2018年7月3日火曜日

〔ためしがき〕尊敬する敵 福田若之

〔ためしがき〕
尊敬する敵

福田若之


もし、過去の俳人たちのうちで、尊敬する敵の名をただひとり挙げることを求められたなら、そのとき、僕はおそらく富澤赤黃男を挙げることになるだろう。高濱虛子ではない。うまく名付けることができないのだが、僕にとって、虛子は、敵というのとはすこし違っているようなのである。

赤黃男は、僕にとって、いかなる点で尊敬する敵であるのか。よく知られた警句を挙げよう。
蝶はまさに〈蝶〉であるが、〈その蝶〉ではない。
「クロノスの舌」に記された赤黃男のこの言葉は、おそらく、直接的にであれ間接的にであれ、マラルメの「詩の危機」のある箇所を踏まえたものであろう。訳して引用する。
それにしても、あの驚くべきものがいったい何になるというのか、自然の事象を振動性のほとんど消失に等しいものへとパロールの働きにしたがって移し替えるあの驚くべきものは、もしそれが、卑近なあるいは具体的な喚起によって妨げられることなしに、純粋な観念を放射するためのものではないのだとしたら。

私は言葉にする――一輪の花! すると、私の声がどんな輪郭をも追いやる先である忘却の、その外で、知られているところの萼とは別の何かが、音楽的に立ちあがるのだ、観念そのものにして甘美なるもの、あらゆる花束に不在のものが。
けれど、たとえば、ランプ、すなわち赤黃男が「潤子よお父さんは小さい支那のランプを拾ったよ」と記したあのランプさえもが、もし、まさに〈ランプ〉であるが、〈そのランプ〉ではないのだとしたら、もし、《このランプ小さけれどものを想はすよ》と記されたあのランプさえもが結局のところ純粋な観念でしかないのだとしたら、それがいったい何になるというのか。

なるほど、赤黃男の句で、これほどまでに具体的なものは極めて例外的であるかもしれない。《蝶墜󠄁ちて大音󠄁響󠄁の結氷期》をはじめとして、《ペリカンは秋晴れよりもうつくしい》も、《甲蟲たたかへば 地の焦げくさし》も、《切株はじいんじいんと ひびくなり》も、《草二本だけ生えてゐる 時間》も、さらには《戀びとは土龍のやうにぬれてゐる》といった句でさえ、言葉は純粋な観念を狙っているようにみえる。そして、赤黃男のこれらの句に、僕もまた何かしら甘美なるものを感じずにはいられない。だが、まさしくそれゆえにこそ、赤黃男は、僕にとって、尊敬する敵であるだろう。

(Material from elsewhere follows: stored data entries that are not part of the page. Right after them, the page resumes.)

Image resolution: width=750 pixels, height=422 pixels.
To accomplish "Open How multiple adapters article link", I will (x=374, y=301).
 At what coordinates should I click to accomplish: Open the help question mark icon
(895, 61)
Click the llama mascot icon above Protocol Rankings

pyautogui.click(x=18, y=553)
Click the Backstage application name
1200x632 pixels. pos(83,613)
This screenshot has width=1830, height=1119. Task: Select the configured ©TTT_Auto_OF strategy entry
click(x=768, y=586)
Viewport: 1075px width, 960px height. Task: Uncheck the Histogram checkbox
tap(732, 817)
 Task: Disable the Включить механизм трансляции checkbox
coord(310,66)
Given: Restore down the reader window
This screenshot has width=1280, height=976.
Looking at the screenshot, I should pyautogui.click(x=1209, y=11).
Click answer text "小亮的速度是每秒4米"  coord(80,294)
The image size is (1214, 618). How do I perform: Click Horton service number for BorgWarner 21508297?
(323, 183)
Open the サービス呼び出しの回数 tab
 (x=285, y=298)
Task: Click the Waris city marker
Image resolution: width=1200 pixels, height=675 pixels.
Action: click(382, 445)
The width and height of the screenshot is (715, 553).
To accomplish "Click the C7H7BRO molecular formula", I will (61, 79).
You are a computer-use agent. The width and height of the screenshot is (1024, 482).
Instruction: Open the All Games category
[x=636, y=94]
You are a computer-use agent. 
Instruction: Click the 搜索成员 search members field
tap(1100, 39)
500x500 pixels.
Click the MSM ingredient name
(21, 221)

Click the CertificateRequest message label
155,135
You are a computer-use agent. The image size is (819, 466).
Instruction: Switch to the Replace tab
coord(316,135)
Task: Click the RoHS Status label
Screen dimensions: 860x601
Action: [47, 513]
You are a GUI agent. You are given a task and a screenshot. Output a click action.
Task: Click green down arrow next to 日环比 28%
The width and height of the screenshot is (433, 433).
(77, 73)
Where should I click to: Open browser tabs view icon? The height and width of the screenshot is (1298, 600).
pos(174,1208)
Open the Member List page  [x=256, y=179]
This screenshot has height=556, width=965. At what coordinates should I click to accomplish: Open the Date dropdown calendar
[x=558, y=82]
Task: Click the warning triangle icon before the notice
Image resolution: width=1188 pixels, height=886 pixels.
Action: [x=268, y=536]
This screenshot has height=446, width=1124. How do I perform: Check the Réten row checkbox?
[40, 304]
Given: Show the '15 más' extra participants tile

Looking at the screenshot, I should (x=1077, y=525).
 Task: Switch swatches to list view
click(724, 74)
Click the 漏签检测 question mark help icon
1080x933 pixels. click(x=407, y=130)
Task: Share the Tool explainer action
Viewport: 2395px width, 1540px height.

ある意味において、赤黃男は「肉󠄁體」を強く意識した作家であるともいえる。だが、『魚の骨』の「まへがき」に「僕は、一・七メートルの肉󠄁體をこの上もなく愛する。この肉󠄁體は、あらゆるものの中で、最小の肉󠄁體だと云はれる」と記すとき、赤黃男が「肉󠄁體」という言葉で暗に言わんとしているものは、要するに、しばしば「一七音の詩形」とか「最小の詩形」とか謳われる、あの観念としての〈俳句〉にすぎない(そうでなければ、「一・七メートル」もある「肉󠄁體」について、どうして「あらゆるものの中で、最小」だなどと語ることができよう)。そして、おそらくはそれゆえに、のちに『蛇の笛』に収められた《肉󠄁體や 弧を畫いてとぶくろい蝶》という一句において、「肉󠄁體」は、蝶――まさに〈蝶〉であるが、〈その蝶〉ではないもの――と結びつけられることになるのである。

だが、この赤黃男的な「肉󠄁體」は、僕に言わせれば、まったく「肉󠄁體」ではない。「肉󠄁體」ないしは身体という言葉を、僕は、数かぎりない具体的で個別的なもののひとつひとつのために、たとえば一句一句のために、取っておきたいのである。

赤黃男による一連の理論的な言説に逆らって、赤黃男における個別的なもののひとつひとつを、そしてまた、彼自身という個別的なものを、いかにして引き出すことができるのか。いずれ僕が赤黃男という敵に対して正面から本格的に取り組む機会があるとすれば、その戦いは、最終的にはこの点にかかっているのだろう。たとえば「このランプ」をいかにして救うことができるかという点に。